:: Exercise directions ::
Your task is to print, exactly and only, the lines from the start of the entries below through the line with "PREVOT Vincent (57, 1945)". Include both ends, but skip the pictures.

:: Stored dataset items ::
=== Section Start ===

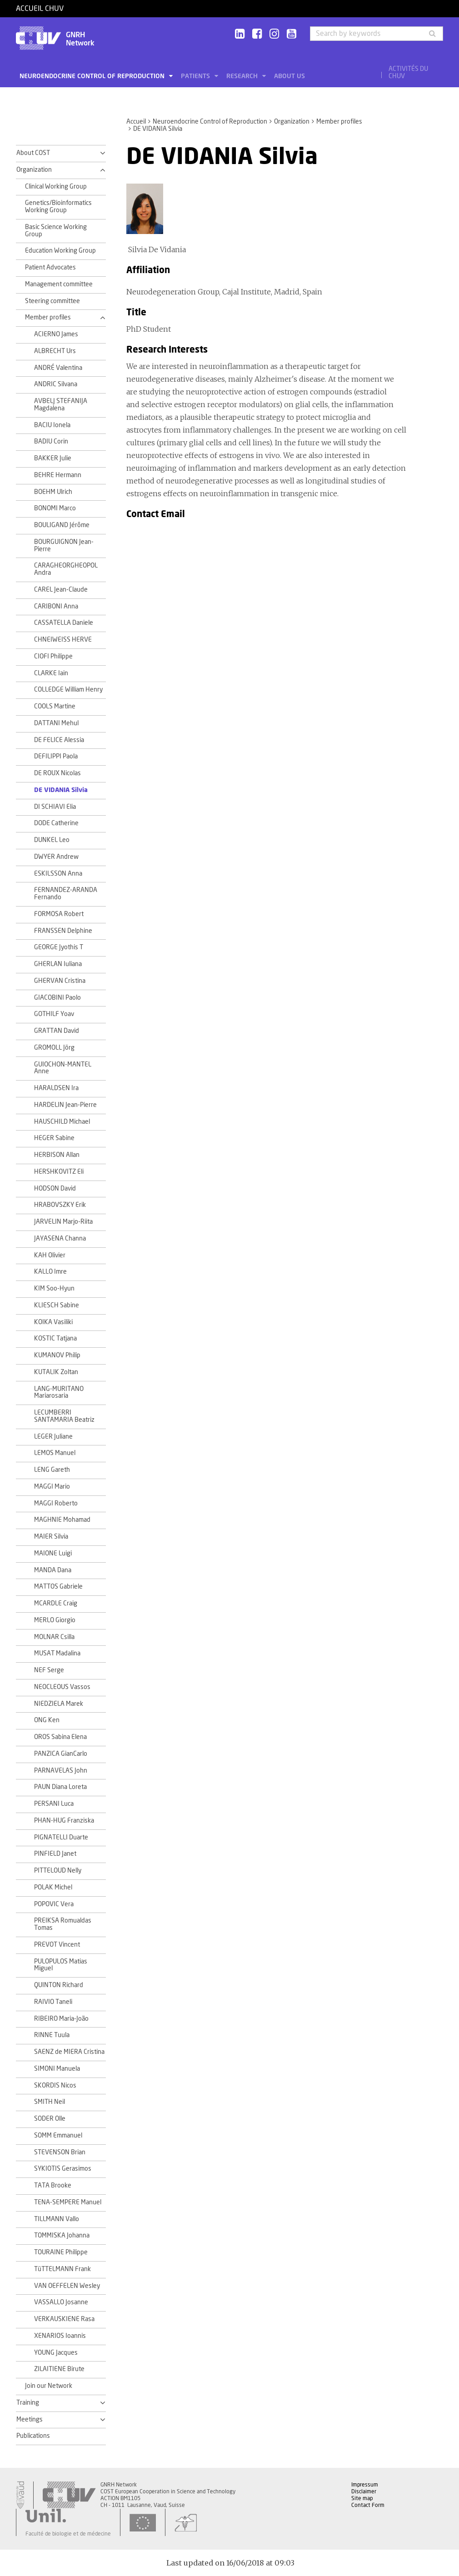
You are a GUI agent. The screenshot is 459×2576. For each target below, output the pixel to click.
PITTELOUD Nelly (57, 1871)
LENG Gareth (52, 1470)
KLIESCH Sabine (56, 1305)
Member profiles (339, 122)
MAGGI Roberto (56, 1503)
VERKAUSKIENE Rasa (64, 2319)
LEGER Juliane (53, 1437)
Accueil (136, 122)
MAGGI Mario (52, 1487)
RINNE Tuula (52, 2035)
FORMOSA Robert (59, 914)
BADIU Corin (51, 441)
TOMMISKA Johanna (62, 2235)
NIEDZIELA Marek (58, 1704)
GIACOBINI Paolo (57, 998)
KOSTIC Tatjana (55, 1338)
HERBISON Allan (57, 1155)
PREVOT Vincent (57, 1945)
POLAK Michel (53, 1887)
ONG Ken (47, 1720)
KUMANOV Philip (57, 1355)
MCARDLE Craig (55, 1603)
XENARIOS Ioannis (60, 2336)
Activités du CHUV (408, 73)
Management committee (59, 284)
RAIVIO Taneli (53, 2002)
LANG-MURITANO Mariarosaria (59, 1393)
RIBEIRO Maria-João (61, 2019)
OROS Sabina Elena (60, 1737)
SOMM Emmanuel (58, 2136)
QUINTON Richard (58, 1985)
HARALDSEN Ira (56, 1088)
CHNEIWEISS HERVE (63, 640)
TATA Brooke (52, 2185)
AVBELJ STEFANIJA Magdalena (60, 405)
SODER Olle (49, 2119)
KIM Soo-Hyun (54, 1289)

=== Section End ===

:: Solution ::
You are a GUI agent. The screenshot is 459×2576. For each target below, output the pixel to click.
PITTELOUD Nelly (57, 1871)
LENG Gareth (52, 1470)
KLIESCH Sabine (56, 1305)
Member profiles (339, 122)
MAGGI Roberto (56, 1503)
VERKAUSKIENE Rasa (64, 2319)
LEGER Juliane (53, 1437)
Accueil (136, 122)
MAGGI Mario (52, 1487)
RINNE Tuula (52, 2035)
FORMOSA Robert (59, 914)
BADIU Corin (51, 441)
TOMMISKA Johanna (62, 2235)
NIEDZIELA Marek (58, 1704)
GIACOBINI Paolo (57, 998)
KOSTIC Tatjana (55, 1338)
HERBISON Allan (57, 1155)
PREVOT Vincent (57, 1945)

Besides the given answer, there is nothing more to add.